Digital forensic had found that NSO Group had used the Amazon CloudFront service

Taking a strong stance against NSO Group following global media expose on Pegasus, cloud services provider Amazon Web Services (AWS) has shut down infrastructure and accounts linked to linked to Israel-based surveillance firm. The move comes in the backdrop of reports revealing that several verified mobile phone numbers, including of two serving ministers, various journalists, some opposition leaders and a sitting judge besides scores of business persons and activists in India were alleged targets of a state-sponsored hacking through the Israeli spyware sold only to government agencies.

"When we learned of this activity, we acted quickly to shut down the relevant infrastructure and accounts," an AWS spokesperson told Motherboard in an email. In a peer review on the global reportage, Citizen Lab said in its own post that the group "independently observed NSO Group begin to make extensive use of Amazon services including CloudFront in 2021." 

CloudFront is a content delivery network (CDN) that allows customers, in this case NSO, to more quickly and reliably deliver content to users. "Amazon CloudFront is a fast content delivery network (CDN) service that securely delivers data, videos, applications, and APIs to customers globally with low latency, high transfer speeds, all within a developer-friendly environment," CloudFront's website reads.

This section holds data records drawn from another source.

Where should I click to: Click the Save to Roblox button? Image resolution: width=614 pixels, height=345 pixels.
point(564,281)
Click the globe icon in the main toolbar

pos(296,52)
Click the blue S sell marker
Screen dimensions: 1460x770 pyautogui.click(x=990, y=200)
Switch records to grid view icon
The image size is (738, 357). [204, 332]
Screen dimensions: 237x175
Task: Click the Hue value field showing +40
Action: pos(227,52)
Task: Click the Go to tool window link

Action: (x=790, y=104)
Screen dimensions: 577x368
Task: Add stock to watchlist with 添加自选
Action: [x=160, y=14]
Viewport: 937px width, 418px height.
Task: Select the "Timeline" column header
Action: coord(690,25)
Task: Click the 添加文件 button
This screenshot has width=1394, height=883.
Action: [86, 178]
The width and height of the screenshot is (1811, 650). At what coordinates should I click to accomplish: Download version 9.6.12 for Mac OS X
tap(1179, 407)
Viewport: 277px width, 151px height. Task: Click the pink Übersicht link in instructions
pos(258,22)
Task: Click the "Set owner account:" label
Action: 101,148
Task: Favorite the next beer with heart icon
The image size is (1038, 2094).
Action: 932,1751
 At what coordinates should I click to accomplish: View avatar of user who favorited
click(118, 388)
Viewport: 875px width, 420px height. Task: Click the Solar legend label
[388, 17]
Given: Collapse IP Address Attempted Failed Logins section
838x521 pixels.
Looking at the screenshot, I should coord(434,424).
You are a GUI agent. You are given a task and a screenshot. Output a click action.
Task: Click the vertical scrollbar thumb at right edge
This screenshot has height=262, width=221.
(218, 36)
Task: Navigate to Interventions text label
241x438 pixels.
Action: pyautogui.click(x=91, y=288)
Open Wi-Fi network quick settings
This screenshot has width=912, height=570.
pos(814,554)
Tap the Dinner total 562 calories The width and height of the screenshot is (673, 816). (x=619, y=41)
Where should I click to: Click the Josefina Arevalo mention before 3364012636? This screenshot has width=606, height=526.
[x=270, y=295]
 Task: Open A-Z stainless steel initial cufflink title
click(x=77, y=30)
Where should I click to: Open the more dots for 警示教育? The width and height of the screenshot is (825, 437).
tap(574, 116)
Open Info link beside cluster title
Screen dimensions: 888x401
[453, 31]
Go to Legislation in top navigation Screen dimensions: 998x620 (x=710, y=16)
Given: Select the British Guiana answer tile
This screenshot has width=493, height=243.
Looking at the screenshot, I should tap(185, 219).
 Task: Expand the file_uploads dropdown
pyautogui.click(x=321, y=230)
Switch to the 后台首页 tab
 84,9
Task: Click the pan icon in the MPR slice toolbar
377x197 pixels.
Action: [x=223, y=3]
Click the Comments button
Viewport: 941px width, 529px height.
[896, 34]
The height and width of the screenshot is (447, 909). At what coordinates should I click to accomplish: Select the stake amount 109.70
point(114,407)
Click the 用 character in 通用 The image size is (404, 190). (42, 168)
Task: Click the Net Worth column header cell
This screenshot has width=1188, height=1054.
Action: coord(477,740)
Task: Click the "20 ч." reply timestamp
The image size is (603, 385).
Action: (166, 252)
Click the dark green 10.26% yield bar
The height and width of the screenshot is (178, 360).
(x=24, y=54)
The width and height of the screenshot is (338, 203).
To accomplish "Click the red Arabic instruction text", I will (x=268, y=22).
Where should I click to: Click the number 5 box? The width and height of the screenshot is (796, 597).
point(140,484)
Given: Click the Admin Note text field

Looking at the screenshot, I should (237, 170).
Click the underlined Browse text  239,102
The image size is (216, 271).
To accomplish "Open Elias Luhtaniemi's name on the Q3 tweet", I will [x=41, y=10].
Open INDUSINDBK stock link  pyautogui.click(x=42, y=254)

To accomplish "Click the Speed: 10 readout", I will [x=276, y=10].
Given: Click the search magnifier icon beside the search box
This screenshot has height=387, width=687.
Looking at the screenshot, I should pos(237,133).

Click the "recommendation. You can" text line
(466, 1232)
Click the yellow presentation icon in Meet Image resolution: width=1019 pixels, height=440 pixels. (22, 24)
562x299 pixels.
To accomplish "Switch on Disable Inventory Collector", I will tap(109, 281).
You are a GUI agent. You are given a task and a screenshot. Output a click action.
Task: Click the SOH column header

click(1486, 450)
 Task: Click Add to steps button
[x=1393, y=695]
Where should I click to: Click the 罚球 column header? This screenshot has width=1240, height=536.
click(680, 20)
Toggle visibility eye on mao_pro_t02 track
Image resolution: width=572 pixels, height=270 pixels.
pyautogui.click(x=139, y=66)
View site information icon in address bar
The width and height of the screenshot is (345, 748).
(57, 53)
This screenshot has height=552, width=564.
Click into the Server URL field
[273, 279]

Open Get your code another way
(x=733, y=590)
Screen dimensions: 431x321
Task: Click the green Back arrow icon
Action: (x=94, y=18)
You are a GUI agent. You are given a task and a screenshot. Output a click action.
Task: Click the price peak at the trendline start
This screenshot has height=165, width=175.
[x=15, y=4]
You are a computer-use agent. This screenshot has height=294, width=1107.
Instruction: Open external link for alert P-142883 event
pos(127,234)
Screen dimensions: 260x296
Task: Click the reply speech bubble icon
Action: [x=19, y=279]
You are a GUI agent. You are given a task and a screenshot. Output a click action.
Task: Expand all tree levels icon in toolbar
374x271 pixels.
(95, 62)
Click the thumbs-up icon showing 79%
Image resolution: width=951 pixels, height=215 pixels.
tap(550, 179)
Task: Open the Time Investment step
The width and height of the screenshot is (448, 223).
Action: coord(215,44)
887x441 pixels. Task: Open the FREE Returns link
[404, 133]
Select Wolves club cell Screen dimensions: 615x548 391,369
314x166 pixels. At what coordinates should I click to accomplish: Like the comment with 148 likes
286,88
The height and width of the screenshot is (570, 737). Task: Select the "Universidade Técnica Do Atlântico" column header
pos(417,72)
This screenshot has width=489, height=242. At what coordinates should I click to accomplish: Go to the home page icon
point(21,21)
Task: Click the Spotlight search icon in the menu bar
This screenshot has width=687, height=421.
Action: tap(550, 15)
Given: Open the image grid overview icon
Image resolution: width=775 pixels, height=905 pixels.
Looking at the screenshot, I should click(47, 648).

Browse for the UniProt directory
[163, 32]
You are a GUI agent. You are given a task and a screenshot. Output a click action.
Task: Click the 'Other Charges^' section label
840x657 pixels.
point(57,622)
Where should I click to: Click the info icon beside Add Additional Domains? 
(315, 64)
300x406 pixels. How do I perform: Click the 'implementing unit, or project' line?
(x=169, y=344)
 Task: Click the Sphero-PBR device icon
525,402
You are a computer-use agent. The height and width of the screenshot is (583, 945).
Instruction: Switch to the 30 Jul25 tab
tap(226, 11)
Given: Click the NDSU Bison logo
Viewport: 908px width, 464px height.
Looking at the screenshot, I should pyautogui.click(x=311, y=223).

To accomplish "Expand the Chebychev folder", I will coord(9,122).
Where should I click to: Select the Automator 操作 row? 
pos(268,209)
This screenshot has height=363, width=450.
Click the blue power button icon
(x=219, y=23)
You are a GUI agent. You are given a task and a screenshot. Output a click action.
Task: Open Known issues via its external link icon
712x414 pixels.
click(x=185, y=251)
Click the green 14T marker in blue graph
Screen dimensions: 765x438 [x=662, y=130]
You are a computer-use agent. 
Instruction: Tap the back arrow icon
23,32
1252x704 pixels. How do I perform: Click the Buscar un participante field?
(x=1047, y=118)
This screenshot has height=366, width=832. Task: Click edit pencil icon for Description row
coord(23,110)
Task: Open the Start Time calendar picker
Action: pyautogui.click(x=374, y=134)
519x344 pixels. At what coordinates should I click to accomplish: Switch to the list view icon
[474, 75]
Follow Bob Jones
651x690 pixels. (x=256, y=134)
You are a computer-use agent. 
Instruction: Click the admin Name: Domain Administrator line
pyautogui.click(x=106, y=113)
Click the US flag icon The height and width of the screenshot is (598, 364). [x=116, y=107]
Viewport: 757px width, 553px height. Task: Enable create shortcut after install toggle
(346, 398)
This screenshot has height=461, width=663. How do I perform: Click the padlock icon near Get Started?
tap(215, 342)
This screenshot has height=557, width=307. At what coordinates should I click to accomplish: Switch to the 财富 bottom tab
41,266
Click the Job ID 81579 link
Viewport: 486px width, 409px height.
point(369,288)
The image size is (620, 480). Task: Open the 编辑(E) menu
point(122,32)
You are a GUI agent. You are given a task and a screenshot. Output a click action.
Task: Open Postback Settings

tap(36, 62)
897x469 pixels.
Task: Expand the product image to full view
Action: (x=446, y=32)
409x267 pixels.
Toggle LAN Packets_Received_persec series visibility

CloudFront infrastructure was used in deployments of NSO's malware against targets, including on the phone of a French human rights lawyer, according to Amnesty's report. The move to CloudFront also protects NSO somewhat from researchers or other third parties trying to unearth the company's infrastructure.

"The use of cloud services protects NSO Group from some Internet scanning techniques," Vice reported citing Amnesty's report.

In India, the Pegasus spyware has allegedly been used to spy on Union IT Minister Ashwini Vaishnaw, Congress leader Rahul Gandhi and former election commissioner Ashok Lavasa, apart from several journalists.

The government, however, dismissed allegations of any kind of surveillance on its part on specific people, saying it "has no concrete basis or truth associated with it whatsoever".